Calloused and hardened, becoming a shell.
Just how much longer- time only will tell.
My skin once as supple and soft as a petal,
Has now become more alike oxidized metal.
I’ve tried so vainly to maintain my shape,
Making so sure that no pieces escape.
I’ve labored to make myself as a figure
Nota bene: my fragments configured.
Now I can stand and see my reflection,
Turning to face my projected perfection.
I take a good look at what I’ve become;
The visage I see makes my core grow numb.
Dull and unmoving, complexion as stone,
Anesthetized soul is hidden, unknown.
The efforts to smooth my Flesh’s seemed flaws
Caused me to forget a far greater cause.
Beneath the external an emptiness waits
Seeking and longing in deep dire straits.
For once it knew Life that emanated
Hoping that now it is only abated.
Over my shoulder appeared a strong Hand.
At once I assumed this was my remand.
This arm stayed outstretched and I gazed on, pale,
As a hammer struck, entrenching a Nail.
The pierced palm rested upon my dense head
It Covered me in its seeping blood red.
Instead of terror, unspeakable peace,
I realized my fight might actually cease.
To my great surprise I saw that gavel,
Prepared to nail me into gravel.
Then I remembered, though hard to swallow:
I’ve been beckoned to Carry and Follow.
Weighing the cost of my self-sculpted face,
Against this strong hand extending pure Grace,
I fell to my knees with tears in my eyes,
Knowing my sculpture would meet its demise.
But something inside had suddenly changed;
My perception of Life was rearranged.
The hand that touched me was so filled with love
I knew it was what my soul was deprived of.
My intricate form, no longer vital,
Would willingly fall to His unblemished Title.

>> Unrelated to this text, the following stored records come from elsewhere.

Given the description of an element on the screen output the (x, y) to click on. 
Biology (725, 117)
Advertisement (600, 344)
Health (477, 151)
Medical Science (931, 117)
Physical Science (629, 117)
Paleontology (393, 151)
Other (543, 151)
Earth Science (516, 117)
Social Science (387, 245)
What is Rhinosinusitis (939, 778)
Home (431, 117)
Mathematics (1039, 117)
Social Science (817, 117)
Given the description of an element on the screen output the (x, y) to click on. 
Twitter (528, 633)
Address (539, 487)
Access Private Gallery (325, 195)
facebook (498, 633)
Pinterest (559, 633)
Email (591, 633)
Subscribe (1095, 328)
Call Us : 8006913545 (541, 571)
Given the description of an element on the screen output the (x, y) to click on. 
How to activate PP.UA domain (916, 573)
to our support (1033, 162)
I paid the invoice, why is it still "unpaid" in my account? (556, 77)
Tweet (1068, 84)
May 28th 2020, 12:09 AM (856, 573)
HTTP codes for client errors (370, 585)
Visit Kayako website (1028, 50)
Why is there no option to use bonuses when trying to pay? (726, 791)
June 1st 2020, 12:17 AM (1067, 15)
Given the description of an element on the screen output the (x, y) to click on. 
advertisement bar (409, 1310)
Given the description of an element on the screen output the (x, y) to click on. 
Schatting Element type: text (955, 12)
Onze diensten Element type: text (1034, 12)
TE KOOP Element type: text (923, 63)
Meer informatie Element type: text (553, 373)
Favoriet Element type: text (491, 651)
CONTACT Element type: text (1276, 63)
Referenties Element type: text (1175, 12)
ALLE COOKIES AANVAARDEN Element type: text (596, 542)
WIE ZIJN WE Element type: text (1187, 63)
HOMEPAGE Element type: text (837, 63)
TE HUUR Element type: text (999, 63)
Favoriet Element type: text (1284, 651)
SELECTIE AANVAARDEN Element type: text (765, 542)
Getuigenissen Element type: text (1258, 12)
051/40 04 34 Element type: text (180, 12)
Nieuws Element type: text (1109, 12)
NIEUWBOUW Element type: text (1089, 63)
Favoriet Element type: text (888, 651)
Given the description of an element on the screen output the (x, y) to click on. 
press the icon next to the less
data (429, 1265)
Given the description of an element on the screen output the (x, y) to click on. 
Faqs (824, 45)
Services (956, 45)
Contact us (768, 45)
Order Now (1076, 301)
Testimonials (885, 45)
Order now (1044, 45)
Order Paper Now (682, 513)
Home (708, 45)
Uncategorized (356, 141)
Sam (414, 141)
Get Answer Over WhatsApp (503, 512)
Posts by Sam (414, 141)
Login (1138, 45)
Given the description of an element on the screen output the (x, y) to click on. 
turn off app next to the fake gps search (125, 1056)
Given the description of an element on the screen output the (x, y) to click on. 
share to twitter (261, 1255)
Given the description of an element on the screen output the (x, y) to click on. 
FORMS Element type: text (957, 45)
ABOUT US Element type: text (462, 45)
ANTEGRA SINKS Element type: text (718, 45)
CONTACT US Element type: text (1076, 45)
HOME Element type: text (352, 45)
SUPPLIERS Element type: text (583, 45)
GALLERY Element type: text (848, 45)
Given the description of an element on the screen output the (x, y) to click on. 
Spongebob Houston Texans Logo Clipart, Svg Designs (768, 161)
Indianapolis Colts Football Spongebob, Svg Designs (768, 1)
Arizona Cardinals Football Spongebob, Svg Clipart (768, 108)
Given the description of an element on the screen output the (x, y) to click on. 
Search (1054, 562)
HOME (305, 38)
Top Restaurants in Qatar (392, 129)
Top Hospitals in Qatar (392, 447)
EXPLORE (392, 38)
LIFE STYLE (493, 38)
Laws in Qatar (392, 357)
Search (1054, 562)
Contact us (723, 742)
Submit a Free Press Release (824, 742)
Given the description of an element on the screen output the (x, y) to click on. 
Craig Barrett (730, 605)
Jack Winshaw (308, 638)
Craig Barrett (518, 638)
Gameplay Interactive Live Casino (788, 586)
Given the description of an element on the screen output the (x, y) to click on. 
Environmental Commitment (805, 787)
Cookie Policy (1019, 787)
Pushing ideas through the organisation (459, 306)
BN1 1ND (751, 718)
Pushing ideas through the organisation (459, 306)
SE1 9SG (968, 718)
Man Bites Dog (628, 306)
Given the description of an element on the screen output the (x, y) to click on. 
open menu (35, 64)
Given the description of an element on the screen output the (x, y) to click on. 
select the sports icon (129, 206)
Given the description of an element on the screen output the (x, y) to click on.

The hand that was pierced upheld me with strength,
As the hammer swung upward at full arm’s length.
I felt the cracking like jars made of clay,
And watched as bits started floating away.
The process wrecking, but spirit unfizzled-
I was not destroyed but carefully chiseled!
Then out though the cracks a light exuded,
In glorious power, free and denuded!
Ne’er had my life been worth anything,
Compared to the Life from this gracious King.
I set my eyes not on things I can see-
My Flesh in this world is temporary!
My Spirit is filled by looking above,
For better than life itself is His Love!
I was crucified and now made alive,
Because His Spirit alone now can thrive.
I no longer live, but He lives inside-
May His glory shine and His love abide!